Alaska will reduce taxes for oil production under legislation passed by the state's legislature and supported by the governor that aims to boost oil production in the state.
The bill, which passed both houses of the state legislature on Sunday, is a victory for the state's oil industry and Gov. Sean Parnell, who has argued that the state's oil taxes were too high and hampered oil-industry investment. Mr. Parnell argued that lower taxes were needed to encourage more exploration and production.
"We are more competitive today than we were yesterday and that ought to translate into new investment," Mr. Parnell said Monday during a webcast press briefing from Juneau, Alaska. Mr. Parnell added that he expects to see "significant new investment in the next three years" from the state's oil companies.
The legislation imposes a base tax rate of 35% on oil companies' net profits in the state and makes some tax credits available. The new tax regime will replace a complex formula that started at 25% of net profits and escalated as oil prices rose.
The tax cut will benefit energy companies that are active on Alaska's North Slope, such as BP PLC, ConocoPhillips and Exxon Mobil Corp.
"The changes to Alaska's severance tax create an environment that ConocoPhillips believes should lead to increased investment and additional production," a spokeswoman for Houston-based ConocoPhillips said Monday.
The oil companies had complained that the higher tax rate, established by former Gov. Sarah Palin, made Alaska less attractive for investment than other regions, such as North Dakota.
Tom Fowler contributed to this article.
# # #
§ **REQUIRED WORK**
1: Reproduce word for word the stretch of the article on Alaska's oil tax cut from "The oil companies" through "as North Dakota.".
2: According to the article on Alaska's oil tax cut, what base tax rate does the new legislation impose on oil companies' net profits in the state?
The data after this point is separate from the article on Alaska's oil tax cut.

§ **PROVIDED RECORDS**
# # #
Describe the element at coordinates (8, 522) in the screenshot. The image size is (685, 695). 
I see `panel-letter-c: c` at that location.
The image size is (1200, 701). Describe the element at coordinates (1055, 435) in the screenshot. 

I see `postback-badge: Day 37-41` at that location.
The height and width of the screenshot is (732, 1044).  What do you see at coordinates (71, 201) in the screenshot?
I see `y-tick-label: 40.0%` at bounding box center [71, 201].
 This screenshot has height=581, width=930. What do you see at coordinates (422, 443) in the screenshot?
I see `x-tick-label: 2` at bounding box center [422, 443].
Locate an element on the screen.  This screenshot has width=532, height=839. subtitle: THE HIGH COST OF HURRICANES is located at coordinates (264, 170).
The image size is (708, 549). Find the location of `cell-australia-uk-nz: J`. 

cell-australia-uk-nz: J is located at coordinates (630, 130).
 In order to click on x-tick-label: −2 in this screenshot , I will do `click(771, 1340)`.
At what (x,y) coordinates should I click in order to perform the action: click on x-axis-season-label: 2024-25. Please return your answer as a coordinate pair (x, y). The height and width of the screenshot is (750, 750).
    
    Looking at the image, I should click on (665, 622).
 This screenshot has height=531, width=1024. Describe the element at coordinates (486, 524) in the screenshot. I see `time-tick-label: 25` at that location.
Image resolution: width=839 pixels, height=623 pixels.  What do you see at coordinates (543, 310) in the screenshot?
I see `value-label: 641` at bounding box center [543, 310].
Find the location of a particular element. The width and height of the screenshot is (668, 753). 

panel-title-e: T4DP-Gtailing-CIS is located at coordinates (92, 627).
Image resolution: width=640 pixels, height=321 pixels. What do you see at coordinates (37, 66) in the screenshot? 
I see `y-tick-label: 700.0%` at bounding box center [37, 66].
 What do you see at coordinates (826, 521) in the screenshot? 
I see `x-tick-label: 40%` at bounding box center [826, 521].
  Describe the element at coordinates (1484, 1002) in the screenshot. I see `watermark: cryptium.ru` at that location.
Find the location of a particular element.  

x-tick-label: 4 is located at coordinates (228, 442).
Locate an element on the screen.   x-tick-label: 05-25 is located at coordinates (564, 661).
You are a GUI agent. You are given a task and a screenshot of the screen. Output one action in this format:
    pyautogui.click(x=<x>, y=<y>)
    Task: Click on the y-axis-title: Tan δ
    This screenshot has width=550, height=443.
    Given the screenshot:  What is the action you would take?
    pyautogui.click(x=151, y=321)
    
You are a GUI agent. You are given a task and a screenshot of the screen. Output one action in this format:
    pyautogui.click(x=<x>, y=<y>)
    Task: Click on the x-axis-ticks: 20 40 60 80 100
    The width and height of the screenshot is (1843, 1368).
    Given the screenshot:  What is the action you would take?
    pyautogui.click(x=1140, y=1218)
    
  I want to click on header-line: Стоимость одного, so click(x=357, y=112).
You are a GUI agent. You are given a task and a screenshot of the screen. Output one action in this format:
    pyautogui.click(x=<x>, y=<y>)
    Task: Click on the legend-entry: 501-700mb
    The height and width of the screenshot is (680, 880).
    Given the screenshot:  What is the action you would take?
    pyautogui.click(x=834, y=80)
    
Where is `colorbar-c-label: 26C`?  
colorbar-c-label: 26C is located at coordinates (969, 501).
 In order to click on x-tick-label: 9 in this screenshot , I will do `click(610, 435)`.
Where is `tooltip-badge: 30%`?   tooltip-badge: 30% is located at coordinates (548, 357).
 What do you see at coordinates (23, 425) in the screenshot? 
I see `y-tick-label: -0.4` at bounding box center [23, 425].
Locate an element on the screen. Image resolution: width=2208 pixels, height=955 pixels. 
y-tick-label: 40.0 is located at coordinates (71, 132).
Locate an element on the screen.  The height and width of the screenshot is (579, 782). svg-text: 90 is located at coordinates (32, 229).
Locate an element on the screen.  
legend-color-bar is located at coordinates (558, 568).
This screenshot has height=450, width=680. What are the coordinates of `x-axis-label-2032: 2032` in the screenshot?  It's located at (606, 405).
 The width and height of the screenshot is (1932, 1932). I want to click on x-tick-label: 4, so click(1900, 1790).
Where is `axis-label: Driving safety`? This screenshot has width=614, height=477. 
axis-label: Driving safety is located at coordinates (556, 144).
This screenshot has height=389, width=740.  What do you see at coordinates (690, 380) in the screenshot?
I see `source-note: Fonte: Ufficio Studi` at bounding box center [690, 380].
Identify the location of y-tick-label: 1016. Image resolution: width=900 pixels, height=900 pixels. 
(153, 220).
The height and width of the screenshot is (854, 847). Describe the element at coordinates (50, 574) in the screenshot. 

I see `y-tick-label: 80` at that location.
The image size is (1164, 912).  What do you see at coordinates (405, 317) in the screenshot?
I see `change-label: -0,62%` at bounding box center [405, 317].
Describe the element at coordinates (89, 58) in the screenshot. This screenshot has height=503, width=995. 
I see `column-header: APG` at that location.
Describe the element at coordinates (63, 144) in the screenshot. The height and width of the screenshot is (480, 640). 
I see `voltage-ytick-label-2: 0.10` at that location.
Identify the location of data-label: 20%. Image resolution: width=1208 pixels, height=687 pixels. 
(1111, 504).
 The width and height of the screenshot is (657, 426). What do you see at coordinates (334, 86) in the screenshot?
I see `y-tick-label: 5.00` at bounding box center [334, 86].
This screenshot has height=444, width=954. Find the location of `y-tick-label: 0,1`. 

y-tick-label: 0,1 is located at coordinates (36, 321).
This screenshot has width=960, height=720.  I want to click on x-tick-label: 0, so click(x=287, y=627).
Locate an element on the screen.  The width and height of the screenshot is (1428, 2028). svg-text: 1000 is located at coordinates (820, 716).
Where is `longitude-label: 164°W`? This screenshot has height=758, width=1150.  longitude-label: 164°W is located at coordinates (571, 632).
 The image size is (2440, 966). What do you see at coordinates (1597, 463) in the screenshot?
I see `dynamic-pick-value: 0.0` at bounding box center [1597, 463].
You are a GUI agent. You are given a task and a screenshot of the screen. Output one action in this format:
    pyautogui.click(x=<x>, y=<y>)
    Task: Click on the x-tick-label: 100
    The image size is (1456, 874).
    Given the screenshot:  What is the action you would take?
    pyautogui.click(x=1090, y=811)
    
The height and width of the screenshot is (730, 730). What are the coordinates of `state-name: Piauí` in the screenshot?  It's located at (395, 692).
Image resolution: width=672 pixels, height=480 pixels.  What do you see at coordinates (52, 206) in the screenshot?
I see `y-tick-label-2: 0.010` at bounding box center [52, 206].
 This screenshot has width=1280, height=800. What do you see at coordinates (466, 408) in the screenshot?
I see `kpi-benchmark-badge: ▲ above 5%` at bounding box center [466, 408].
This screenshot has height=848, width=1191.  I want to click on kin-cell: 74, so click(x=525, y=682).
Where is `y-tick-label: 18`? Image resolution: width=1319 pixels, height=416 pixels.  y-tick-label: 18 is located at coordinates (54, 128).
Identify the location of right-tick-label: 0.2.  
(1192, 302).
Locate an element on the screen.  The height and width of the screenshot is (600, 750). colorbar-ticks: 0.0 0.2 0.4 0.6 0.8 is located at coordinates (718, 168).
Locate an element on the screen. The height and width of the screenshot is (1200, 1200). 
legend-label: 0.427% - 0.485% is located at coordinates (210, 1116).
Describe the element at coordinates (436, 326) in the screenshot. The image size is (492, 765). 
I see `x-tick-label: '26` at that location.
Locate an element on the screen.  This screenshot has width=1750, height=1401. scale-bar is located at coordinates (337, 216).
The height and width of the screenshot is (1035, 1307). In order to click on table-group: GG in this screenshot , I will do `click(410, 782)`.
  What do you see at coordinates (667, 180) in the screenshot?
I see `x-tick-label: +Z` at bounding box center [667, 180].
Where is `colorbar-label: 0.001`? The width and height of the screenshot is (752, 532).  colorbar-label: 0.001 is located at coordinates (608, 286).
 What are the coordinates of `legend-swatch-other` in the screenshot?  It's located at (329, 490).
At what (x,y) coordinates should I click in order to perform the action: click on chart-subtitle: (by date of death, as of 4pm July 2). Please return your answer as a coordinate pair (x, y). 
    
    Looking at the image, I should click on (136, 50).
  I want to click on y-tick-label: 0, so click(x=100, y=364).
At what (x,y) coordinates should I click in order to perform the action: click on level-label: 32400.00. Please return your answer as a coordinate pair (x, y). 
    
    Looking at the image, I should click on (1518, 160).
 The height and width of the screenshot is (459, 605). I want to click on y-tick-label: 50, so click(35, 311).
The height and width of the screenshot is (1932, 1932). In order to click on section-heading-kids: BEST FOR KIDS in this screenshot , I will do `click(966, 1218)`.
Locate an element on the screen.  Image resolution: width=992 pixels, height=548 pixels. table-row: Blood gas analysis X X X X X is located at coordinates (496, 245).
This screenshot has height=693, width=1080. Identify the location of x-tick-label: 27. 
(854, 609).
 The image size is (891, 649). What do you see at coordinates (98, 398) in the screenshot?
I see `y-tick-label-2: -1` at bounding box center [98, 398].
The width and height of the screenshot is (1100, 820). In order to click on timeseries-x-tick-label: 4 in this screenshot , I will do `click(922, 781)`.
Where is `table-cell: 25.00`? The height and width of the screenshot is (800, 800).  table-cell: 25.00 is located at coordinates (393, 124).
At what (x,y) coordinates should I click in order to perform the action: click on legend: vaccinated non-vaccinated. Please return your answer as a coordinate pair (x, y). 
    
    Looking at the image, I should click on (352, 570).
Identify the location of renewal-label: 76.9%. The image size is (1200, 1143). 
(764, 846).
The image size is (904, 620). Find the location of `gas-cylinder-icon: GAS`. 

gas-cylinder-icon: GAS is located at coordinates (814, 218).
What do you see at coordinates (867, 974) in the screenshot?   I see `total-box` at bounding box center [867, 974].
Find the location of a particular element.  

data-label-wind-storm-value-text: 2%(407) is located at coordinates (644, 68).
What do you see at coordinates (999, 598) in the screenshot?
# # #
§ **TASK RESULTS**
1:
The oil companies had complained that the higher tax rate, established by former Gov. Sarah Palin, made Alaska less attractive for investment than other regions, such as North Dakota.

2: 35%